STYROCHEM FINLAND OY,
as the Borrower
By:  

/s/ Michael T. Kennedy

Name:   Michael T. Kennedy
Title:   Authorized Signatory
STYROCHEM EUROPE (THE NETHERLANDS) B.V.
By:  

/s/ Michael T. Kennedy

Name:   Michael T. Kennedy
Title:   Managing Director

RADNOR HOLDINGS CORPORATION,

as the Guarantor

By:  

/s/ Michael T. Kennedy

Name:   Michael T. Kennedy
Title:   President and Chief Executive Officer
GUGGENHEIM CORPORATE FUNDING,
    LLC, as Administrative Agent
By:  

/s/ Todd Boehly

Name:   Todd Boehly
Title:   Managing Partner

ORPHEUS FUNDING LLC, by Guggenheim Investment Management, LLC as its Manager

By:  

/s/ Stephen Sautel

Name:   Stephen Sautel
Title:   Managing Director


EXHIBIT A

Annex A

PRICING GRID FOR TERM LOANS

 

Consolidated Leverage Ratio

  

Applicable Margin

for Eurodollar Loans

    Applicable Margin
for Base Rate Loans
 

Less than 5.75 to 1 and equal to or greater than 4.75 to 1

   8.00 %   5.25 %

Less than 4.75 to 1 and equal to or greater than 3.75 to 1

   7.25 %   4.50 %

Less than 3.75 to 1 and equal to or greater than 3.25 to 1

   6.50 %   3.75 %

Less than 3.25 to 1 and equal to or greater than 2.75 to 1

   5.75 %   3.00 %

Less than 2.75 to 1 and equal to or greater than 2.25 to 1

   5.00 %   2.25 %

Less than 2.25 to 1 and equal to or greater than 1.75 to 1

   3.50 %   0.75 %

Less than 1. 75 to 1

   3.00 %   0.25 %

Changes in the Applicable Margin with respect to Term Loans resulting from changes in the Consolidated Leverage Ratio shall become effective 5 Business Days after the date (the “Adjustment Date”) on which financial statements with respect to the fiscal quarter ended March 31, 2006 are delivered to the Lenders pursuant to Section 5.1(b) and shall remain in effect until the next change to be effected pursuant to this paragraph.
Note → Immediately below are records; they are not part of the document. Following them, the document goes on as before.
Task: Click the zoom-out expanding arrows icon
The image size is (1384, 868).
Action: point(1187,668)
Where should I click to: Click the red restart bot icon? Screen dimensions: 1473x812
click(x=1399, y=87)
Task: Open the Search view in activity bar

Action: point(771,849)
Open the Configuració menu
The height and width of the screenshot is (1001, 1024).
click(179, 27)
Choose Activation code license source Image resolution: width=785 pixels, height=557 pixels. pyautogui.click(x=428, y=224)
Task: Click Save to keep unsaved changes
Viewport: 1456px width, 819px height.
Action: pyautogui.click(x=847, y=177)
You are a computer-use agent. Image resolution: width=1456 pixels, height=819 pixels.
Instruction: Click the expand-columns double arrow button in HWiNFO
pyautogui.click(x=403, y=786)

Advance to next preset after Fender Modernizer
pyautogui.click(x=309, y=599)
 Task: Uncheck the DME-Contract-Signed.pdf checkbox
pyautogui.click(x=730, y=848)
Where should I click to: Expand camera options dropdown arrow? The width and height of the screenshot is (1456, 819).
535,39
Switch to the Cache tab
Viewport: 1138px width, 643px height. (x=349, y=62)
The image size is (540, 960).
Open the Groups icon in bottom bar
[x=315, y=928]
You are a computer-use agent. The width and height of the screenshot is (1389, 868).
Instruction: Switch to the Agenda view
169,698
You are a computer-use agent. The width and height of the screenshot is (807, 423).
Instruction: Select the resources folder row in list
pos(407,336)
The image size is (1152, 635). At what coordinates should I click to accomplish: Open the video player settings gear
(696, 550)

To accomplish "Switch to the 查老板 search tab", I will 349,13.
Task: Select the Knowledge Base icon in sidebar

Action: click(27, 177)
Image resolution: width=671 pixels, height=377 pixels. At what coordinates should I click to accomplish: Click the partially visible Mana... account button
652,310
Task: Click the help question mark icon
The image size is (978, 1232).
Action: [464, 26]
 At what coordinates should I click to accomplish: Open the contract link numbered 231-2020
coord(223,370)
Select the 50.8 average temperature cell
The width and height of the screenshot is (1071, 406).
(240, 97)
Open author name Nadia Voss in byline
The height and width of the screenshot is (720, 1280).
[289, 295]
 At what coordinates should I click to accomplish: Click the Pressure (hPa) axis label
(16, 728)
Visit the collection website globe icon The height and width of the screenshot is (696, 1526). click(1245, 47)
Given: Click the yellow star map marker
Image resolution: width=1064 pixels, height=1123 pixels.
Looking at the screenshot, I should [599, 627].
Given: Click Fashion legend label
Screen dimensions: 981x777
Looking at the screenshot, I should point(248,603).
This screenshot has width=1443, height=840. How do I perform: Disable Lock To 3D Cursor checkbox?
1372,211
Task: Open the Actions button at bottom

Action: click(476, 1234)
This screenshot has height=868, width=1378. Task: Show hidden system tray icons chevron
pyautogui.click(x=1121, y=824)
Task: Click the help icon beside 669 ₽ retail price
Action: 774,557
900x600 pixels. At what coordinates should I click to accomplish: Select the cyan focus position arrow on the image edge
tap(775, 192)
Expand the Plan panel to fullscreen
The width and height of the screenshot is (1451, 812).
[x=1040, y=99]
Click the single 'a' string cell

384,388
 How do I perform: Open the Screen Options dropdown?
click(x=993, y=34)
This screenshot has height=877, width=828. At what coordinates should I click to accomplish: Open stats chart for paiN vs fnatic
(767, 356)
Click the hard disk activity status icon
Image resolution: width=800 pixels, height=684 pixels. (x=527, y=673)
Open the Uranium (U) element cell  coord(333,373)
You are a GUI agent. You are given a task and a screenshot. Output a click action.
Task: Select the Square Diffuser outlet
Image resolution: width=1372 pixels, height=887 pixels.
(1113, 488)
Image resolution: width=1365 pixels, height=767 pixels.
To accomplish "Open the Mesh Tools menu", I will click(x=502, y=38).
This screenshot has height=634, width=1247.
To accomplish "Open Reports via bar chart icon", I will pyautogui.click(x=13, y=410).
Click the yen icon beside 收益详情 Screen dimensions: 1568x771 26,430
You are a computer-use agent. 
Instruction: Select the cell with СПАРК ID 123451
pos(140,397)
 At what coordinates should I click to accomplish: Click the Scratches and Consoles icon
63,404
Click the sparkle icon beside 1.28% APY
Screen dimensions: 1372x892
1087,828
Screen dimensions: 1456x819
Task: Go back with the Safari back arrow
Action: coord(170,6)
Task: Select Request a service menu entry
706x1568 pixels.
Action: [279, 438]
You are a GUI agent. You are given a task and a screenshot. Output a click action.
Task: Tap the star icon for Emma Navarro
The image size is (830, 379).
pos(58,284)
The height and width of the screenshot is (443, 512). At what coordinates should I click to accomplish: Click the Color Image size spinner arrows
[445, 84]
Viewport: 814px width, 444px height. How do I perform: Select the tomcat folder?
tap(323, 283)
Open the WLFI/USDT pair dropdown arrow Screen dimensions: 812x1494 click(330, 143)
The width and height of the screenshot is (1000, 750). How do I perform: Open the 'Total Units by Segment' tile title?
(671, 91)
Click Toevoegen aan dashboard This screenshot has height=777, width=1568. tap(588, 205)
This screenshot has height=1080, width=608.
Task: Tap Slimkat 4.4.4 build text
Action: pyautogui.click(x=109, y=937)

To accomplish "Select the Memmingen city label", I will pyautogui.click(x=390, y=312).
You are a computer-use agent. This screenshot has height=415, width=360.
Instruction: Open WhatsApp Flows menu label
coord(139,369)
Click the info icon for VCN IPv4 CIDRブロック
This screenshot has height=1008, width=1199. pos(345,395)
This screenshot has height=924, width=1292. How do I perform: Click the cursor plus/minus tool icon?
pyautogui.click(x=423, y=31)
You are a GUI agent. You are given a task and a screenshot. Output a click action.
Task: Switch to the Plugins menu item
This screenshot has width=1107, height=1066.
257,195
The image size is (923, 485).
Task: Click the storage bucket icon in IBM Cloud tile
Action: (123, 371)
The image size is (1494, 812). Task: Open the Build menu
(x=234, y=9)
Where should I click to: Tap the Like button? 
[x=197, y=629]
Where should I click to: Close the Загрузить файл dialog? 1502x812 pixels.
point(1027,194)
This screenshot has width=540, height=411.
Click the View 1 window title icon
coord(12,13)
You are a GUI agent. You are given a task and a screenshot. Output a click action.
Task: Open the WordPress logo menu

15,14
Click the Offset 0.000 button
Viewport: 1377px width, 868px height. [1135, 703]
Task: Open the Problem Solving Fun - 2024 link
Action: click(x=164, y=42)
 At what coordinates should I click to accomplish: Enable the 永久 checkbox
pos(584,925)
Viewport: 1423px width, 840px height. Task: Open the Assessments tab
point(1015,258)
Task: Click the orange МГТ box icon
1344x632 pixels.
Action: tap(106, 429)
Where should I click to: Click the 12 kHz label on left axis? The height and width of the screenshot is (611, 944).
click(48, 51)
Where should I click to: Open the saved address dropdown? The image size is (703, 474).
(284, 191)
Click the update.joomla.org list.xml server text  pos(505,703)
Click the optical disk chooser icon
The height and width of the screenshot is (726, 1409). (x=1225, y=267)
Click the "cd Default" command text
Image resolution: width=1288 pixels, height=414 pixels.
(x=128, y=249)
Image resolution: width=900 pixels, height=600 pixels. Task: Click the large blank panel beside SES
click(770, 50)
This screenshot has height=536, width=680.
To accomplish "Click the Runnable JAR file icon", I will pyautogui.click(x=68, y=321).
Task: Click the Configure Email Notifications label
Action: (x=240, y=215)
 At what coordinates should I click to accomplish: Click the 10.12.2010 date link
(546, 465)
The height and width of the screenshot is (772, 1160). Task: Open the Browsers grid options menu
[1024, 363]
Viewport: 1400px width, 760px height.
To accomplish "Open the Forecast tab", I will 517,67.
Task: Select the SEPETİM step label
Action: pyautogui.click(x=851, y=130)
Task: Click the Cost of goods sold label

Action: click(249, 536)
If any financial statements referred to above are not delivered within the time periods specified above, then, until such financial statements are delivered, the Consolidated Leverage Ratio as at the end of the fiscal period that would have been covered thereby shall for the purposes of this definition be deemed to be 5.75 to 1. In addition, at all times while an Event of Default shall have occurred and be continuing, the Consolidated Leverage Ratio shall for the purposes of this Pricing Grid be deemed to be 5.75 to 1. Each determination of the Consolidated Leverage Ratio pursuant to this Pricing Grid shall be made for the periods and in the manner contemplated by Section 6.1(a).